AIM OF THE EXERCISE ::
Word for word, restate the lines of the listing below from the line with "Image resolution: width=1200" through the line with "under Артем Хон's", and do not include the pictures.
[Opening RECORDS FOR THIS EXERCISE section]
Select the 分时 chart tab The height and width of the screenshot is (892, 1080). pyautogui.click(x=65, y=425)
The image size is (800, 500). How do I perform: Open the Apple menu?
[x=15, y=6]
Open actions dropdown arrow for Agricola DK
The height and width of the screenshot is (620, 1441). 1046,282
[Closing RECORDS FOR THIS EXERCISE section]
[Opening RECORDS FOR THIS EXERCISE section]
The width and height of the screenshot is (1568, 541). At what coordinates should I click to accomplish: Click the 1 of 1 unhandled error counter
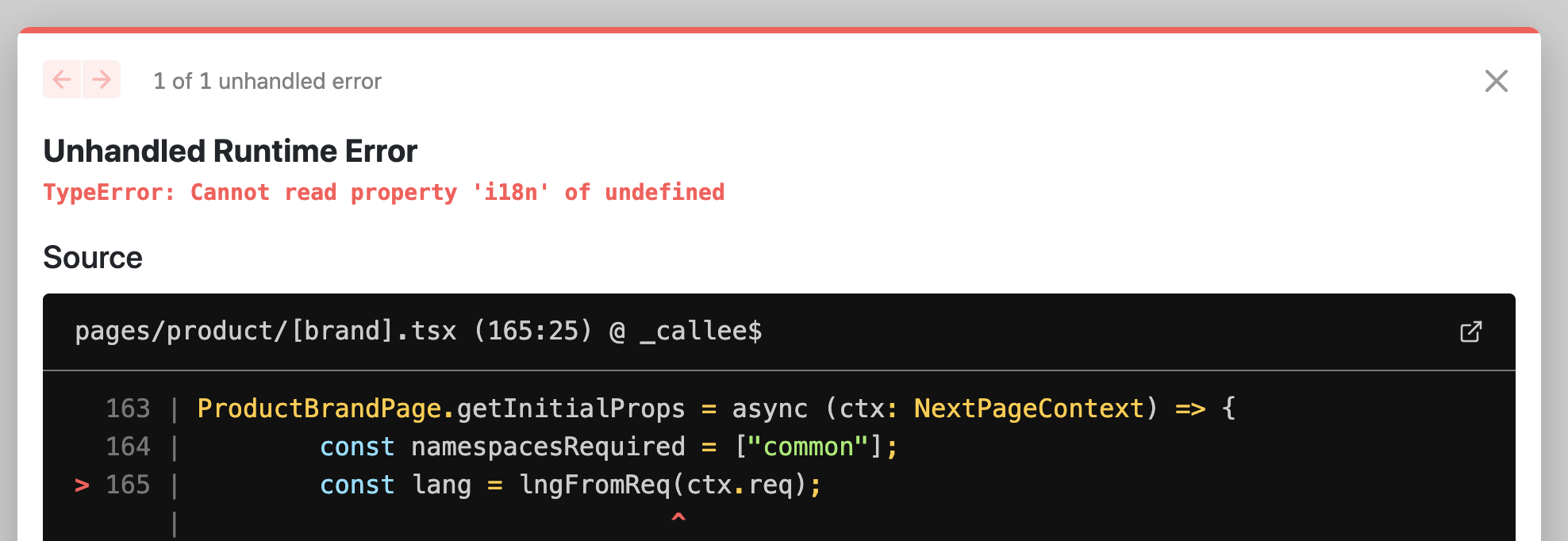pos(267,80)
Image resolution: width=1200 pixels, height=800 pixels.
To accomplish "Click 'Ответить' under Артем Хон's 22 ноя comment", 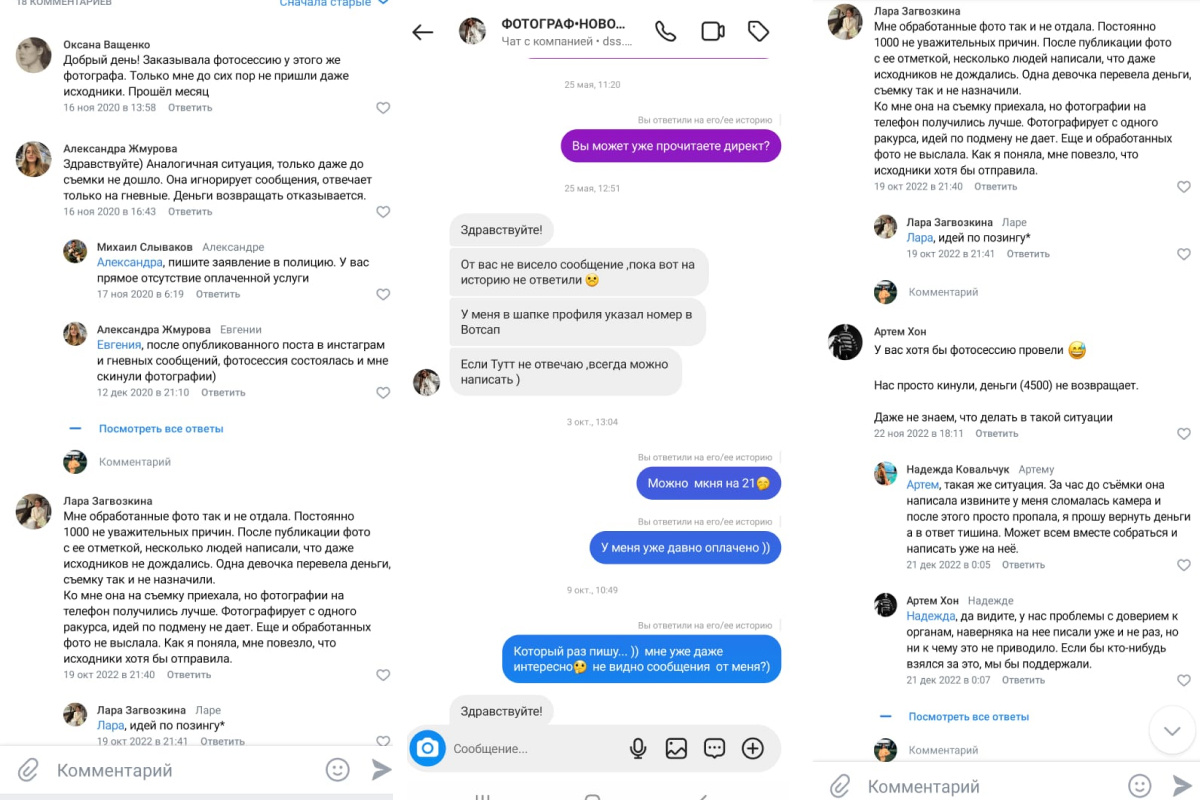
[Closing RECORDS FOR THIS EXERCISE section]
[Opening RECORDS FOR THIS EXERCISE section]
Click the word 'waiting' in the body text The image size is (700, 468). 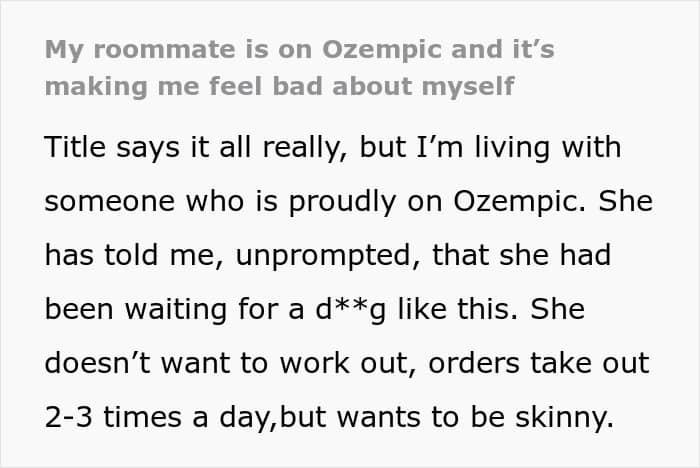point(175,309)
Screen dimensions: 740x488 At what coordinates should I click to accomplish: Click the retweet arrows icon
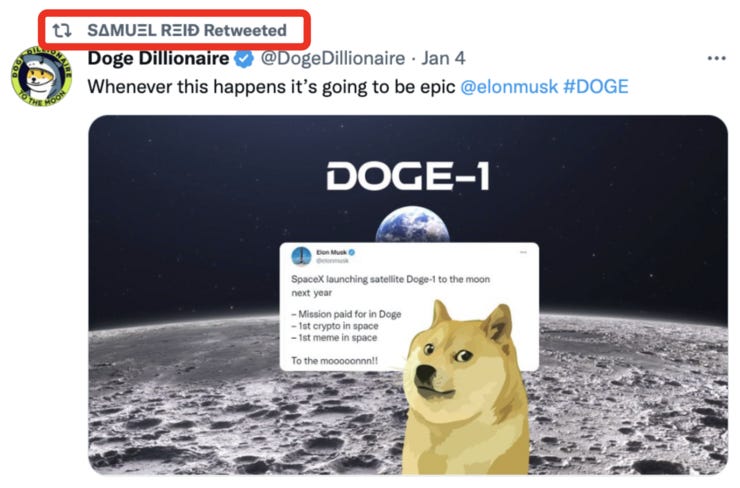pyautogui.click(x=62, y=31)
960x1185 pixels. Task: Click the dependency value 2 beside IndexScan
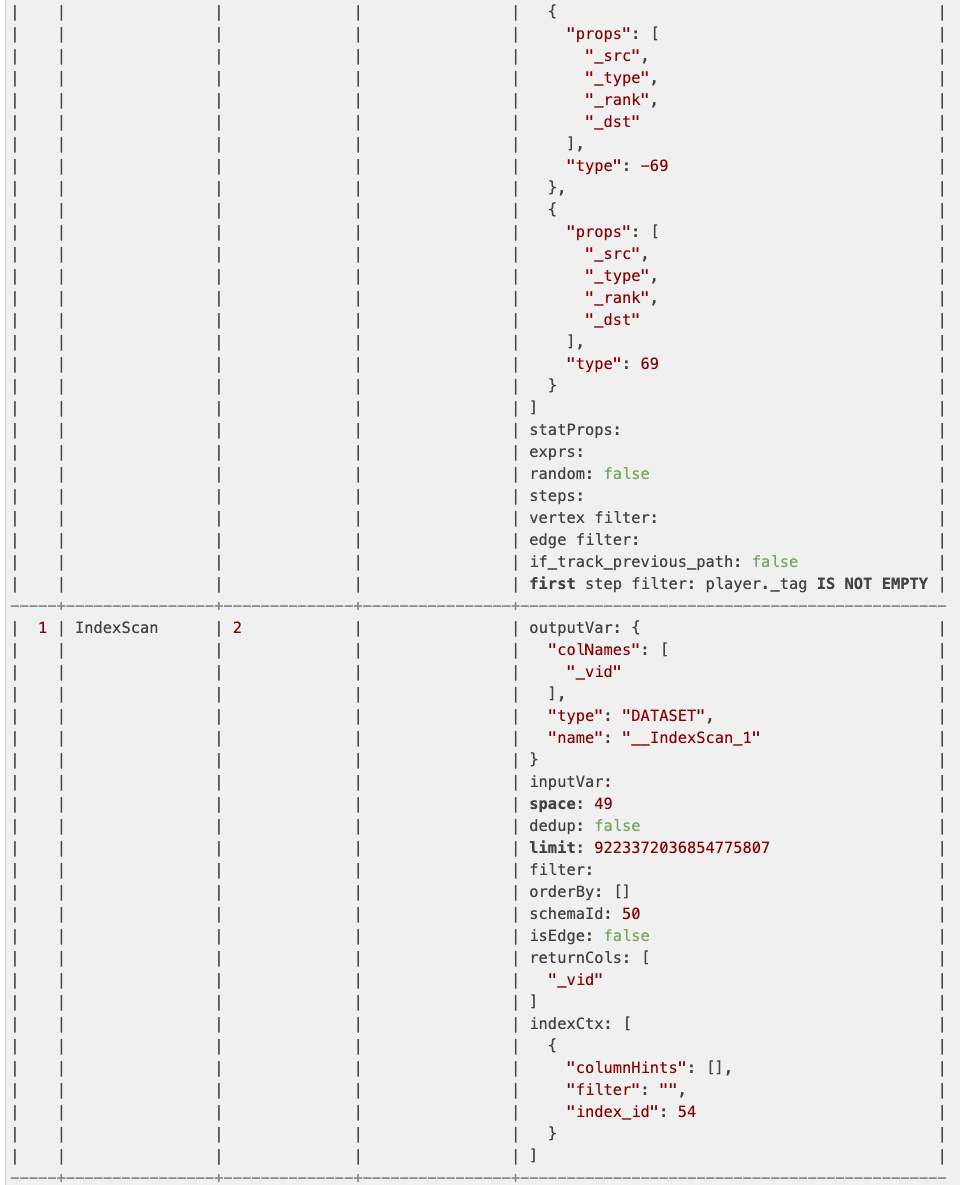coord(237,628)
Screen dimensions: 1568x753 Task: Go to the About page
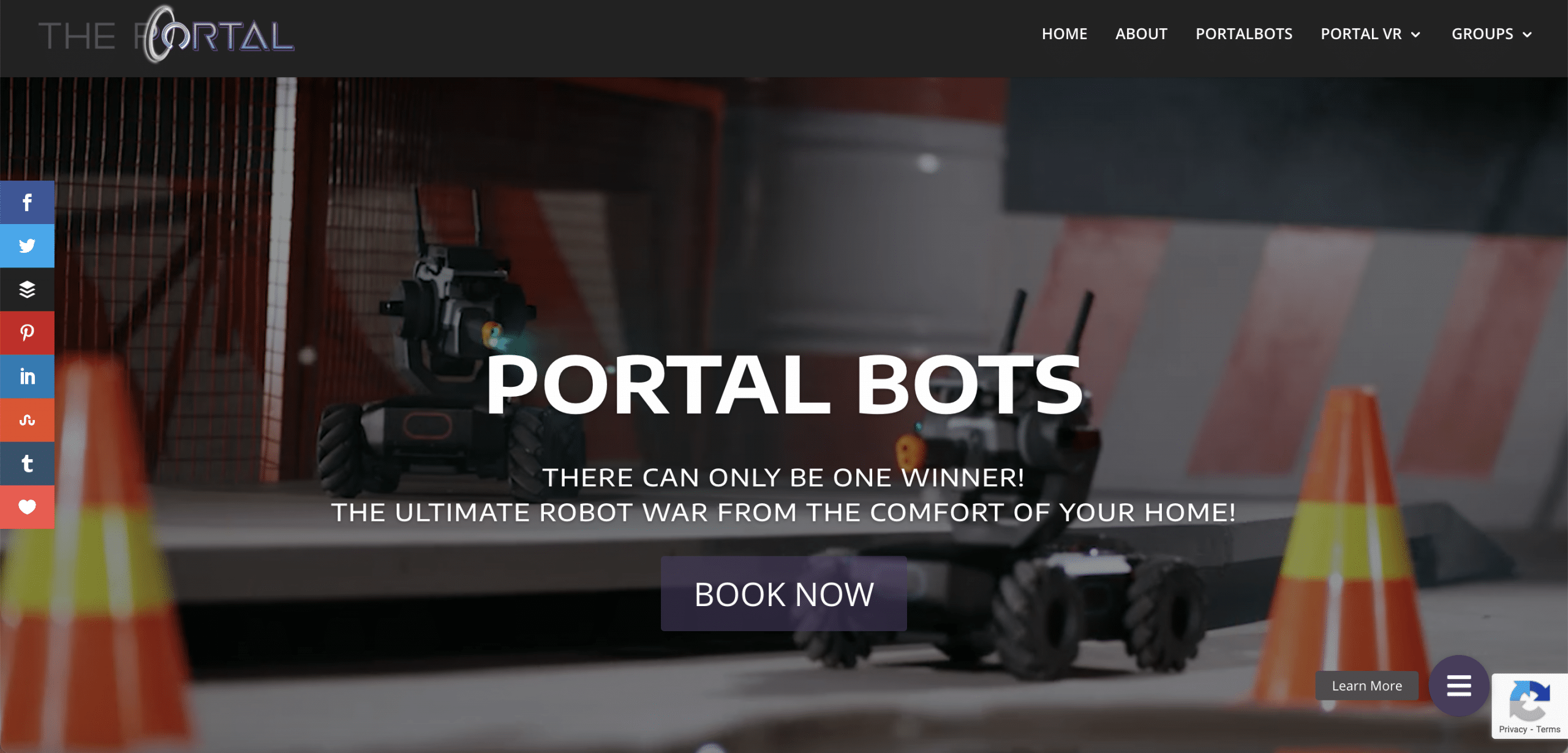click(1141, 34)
[Closing RECORDS FOR THIS EXERCISE section]
TASK RESPONSE ::
Image resolution: width=1200 pixels, height=800 pixels.
To accomplish "Click 'Ответить' under Артем Хон's 22 ноя comment", 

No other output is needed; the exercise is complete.